Di sisi lain, gelombang pemutusan hubungan kerja (PHK) di pabrik-pabrik nasional, terutama industri tekstil dan produk tekstil (TPT) masih terus berlanjut. Konfederasi Serikat Pekerja Nusantara (KSPN) mencatat bahwa sejak awal tahun 2024, sudah ada 15.114 orang pekerja di pabrik TPT nasional yang terkena PHK. Data tersebut baru mencakup pekerja yang tergabung dalam KSPN. Kementerian Ketenagakerjaan (Kemnaker) melaporkan bahwa per September 2024, total korban PHK tahun ini sudah mencapai 52.993 tenaga kerja.
Di tengah perkembangan tersebut, Deputi III Kepala Staf Kepresidenan (KSP) Edy Priyono mengungkapkan fakta di balik lemahnya manufaktur nasional. Dalam Seminar Nasional - Evaluasi 1 Dekade Pemerintahan Jokowi yang disiarkan di kanal YouTube INDEF, Edy menyampaikan bahwa sektor industri nasional mengalami gejala deindustrialisasi. Bahkan, deindustrialisasi dini telah terjadi sejak tahun 2001.

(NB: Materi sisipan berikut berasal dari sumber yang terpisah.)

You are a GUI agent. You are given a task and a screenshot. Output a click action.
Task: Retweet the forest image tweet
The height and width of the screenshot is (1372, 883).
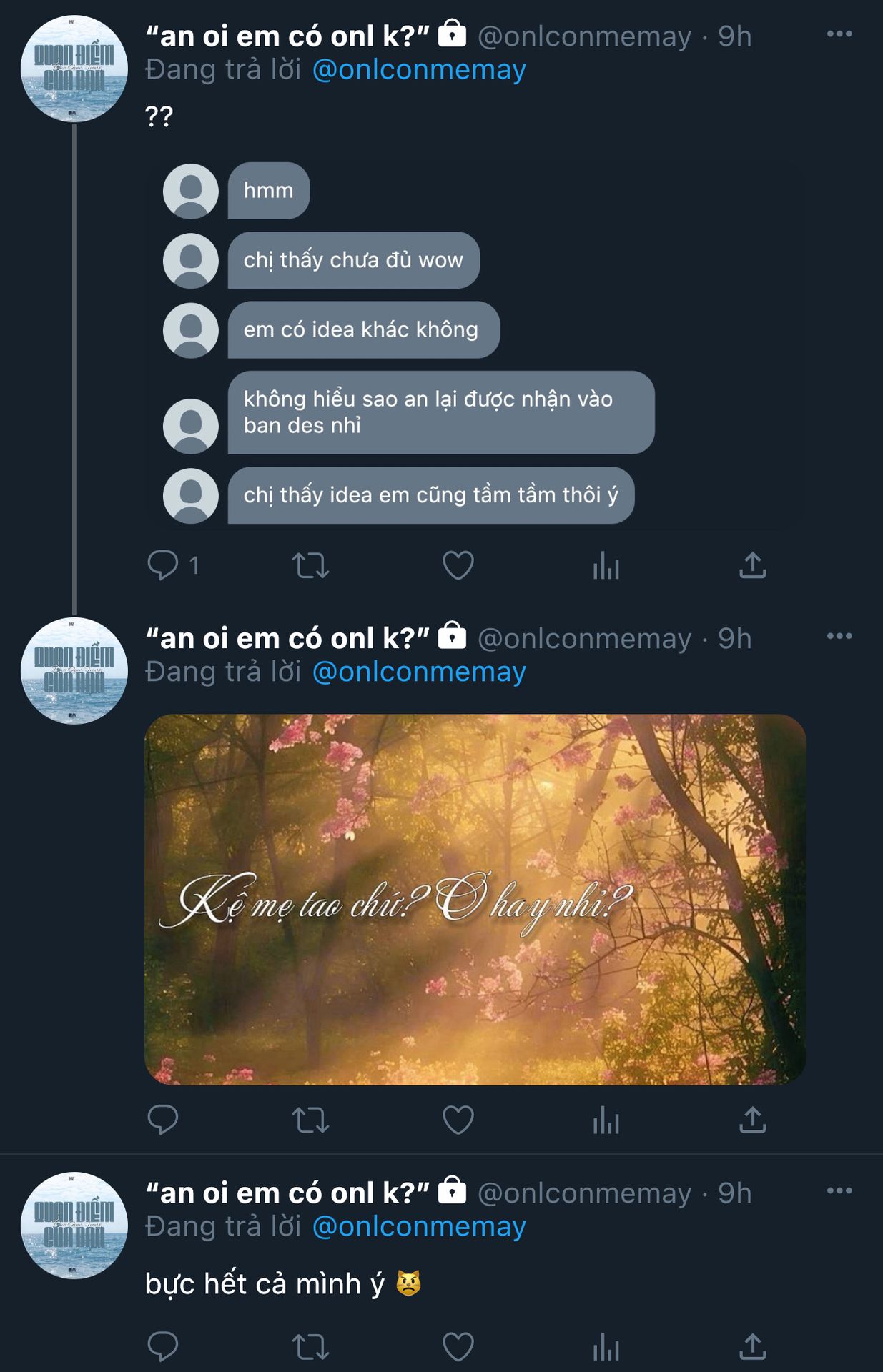click(310, 1120)
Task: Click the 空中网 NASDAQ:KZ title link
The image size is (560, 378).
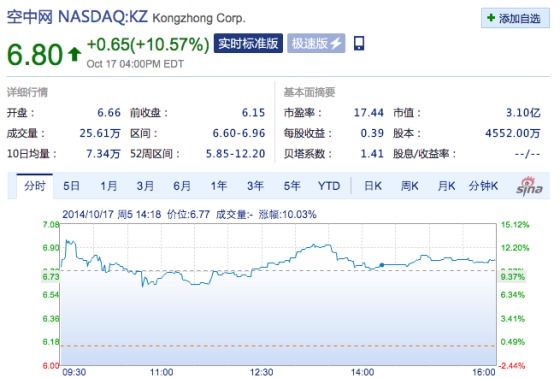Action: pyautogui.click(x=77, y=17)
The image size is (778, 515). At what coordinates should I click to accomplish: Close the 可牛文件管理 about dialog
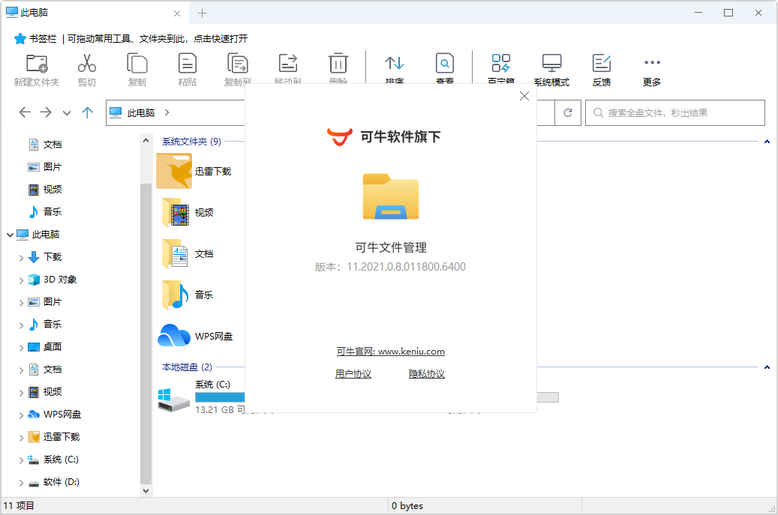[524, 96]
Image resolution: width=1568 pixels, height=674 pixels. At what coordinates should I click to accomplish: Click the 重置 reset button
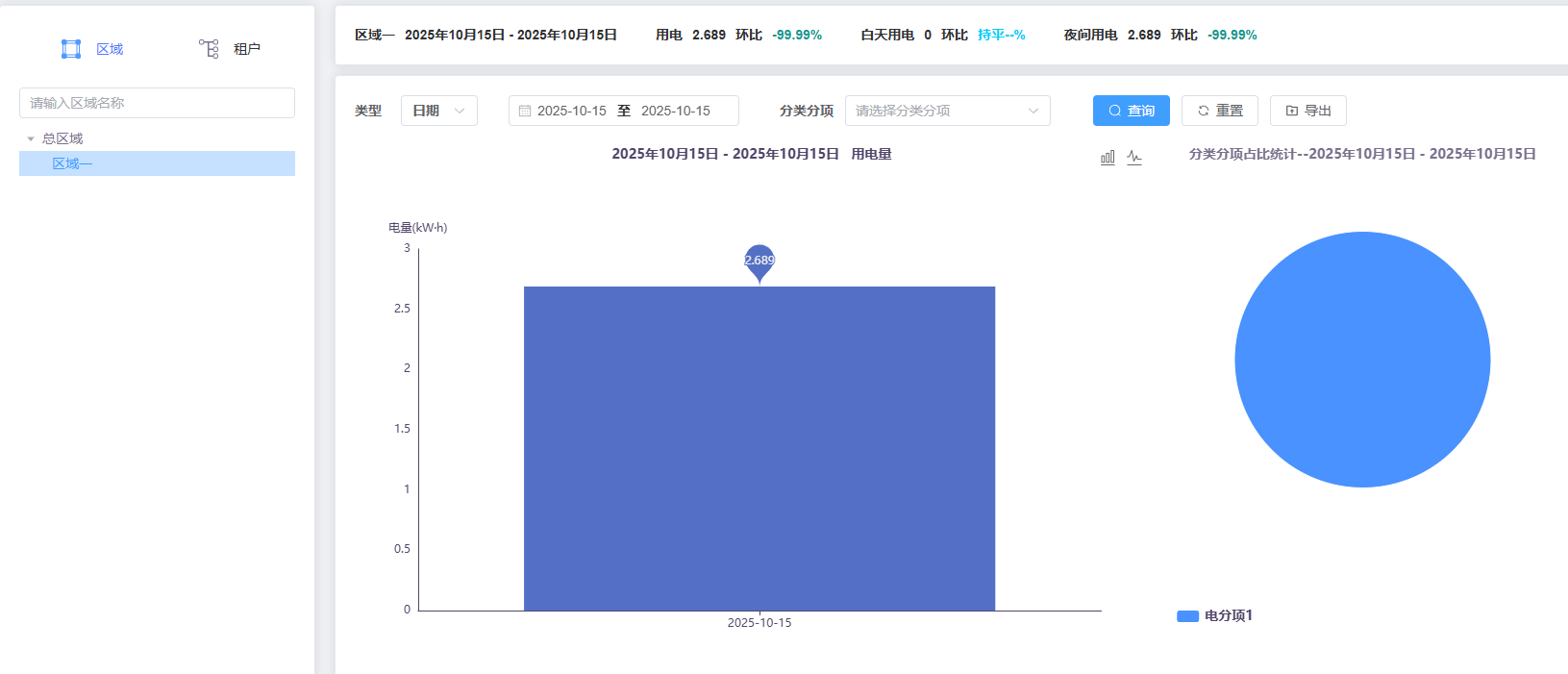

Selama 10 tahun pemerintahan, pertumbuhan industri manufaktur selalu berada di bawah pertumbuhan ekonomi sehingga kontribusinya terus menurun hingga pada tahun 2023 hanya sebesar 18,67%. Edy menyoroti bahwa PMI Manufaktur selalu berada di zona kontraktif, di bawah 50, yang menandakan adanya masalah di sektor industri. Proses transformasi dari industri ke sektor jasa terjadi ketika industri belum mencapai tingkat kematangan. Sehingga, industri menjadi tidak kompetitif, sementara sektor jasa berkembang namun tidak memberikan kontribusi yang signifikan terhadap kesejahteraan masyarakat, sehingga hal ini menjadi tantangan tersendiri.